- INSTRUCTIONS FOR THE TASK -
Rewrite the lines of these records with every occurrence of "computer-use agent" replaced by "desktop automation agent", keeping everything else unchanged and omitting the pictures.

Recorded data
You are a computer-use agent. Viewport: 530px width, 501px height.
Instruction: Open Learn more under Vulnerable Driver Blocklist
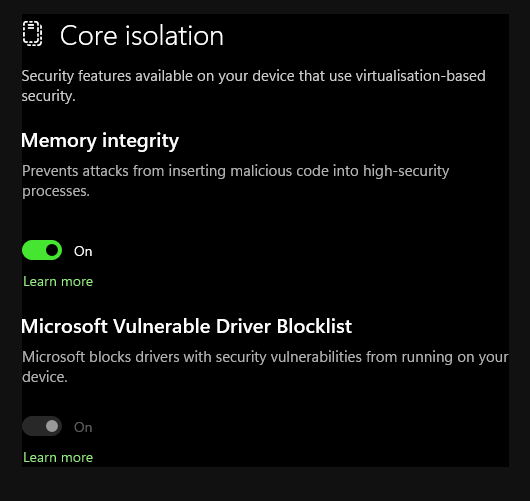pyautogui.click(x=58, y=457)
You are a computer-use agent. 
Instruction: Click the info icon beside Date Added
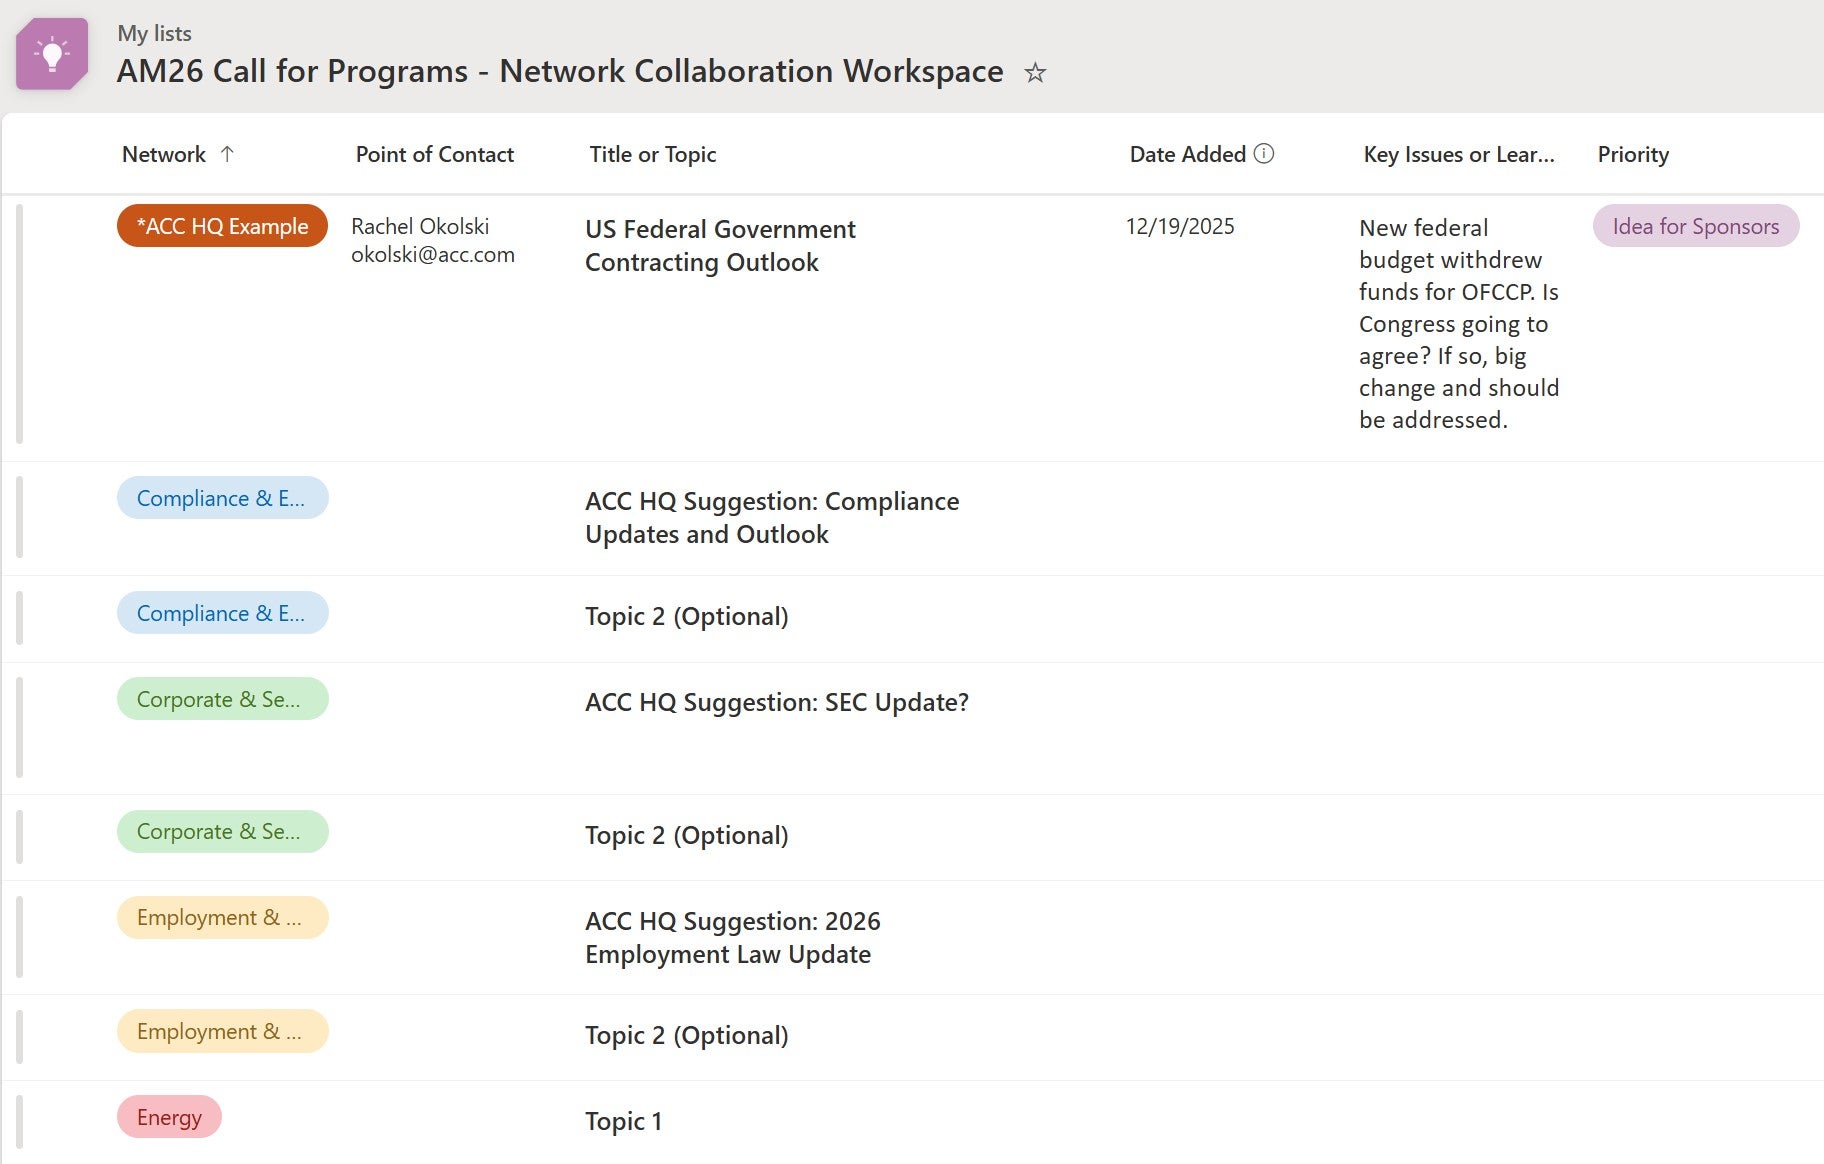pos(1264,154)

- FULL RESPONSE -
You are a desktop automation agent. Viewport: 530px width, 501px height.
Instruction: Open Learn more under Vulnerable Driver Blocklist
pyautogui.click(x=58, y=457)
You are a desktop automation agent. 
Instruction: Click the info icon beside Date Added
pos(1264,154)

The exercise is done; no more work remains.